(Exercise instructions):
Beginning with the line that contains "Click the clock icon for 15:00", copy each remaining line of the data below exactly.

(Records shown):
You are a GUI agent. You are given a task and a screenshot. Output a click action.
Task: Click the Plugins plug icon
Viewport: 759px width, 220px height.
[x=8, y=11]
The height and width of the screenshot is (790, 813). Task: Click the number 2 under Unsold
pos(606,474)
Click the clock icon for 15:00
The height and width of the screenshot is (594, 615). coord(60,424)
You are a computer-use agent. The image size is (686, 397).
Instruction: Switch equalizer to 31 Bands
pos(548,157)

(Result of this task):
Click the clock icon for 15:00
The height and width of the screenshot is (594, 615). coord(60,424)
You are a computer-use agent. The image size is (686, 397).
Instruction: Switch equalizer to 31 Bands
pos(548,157)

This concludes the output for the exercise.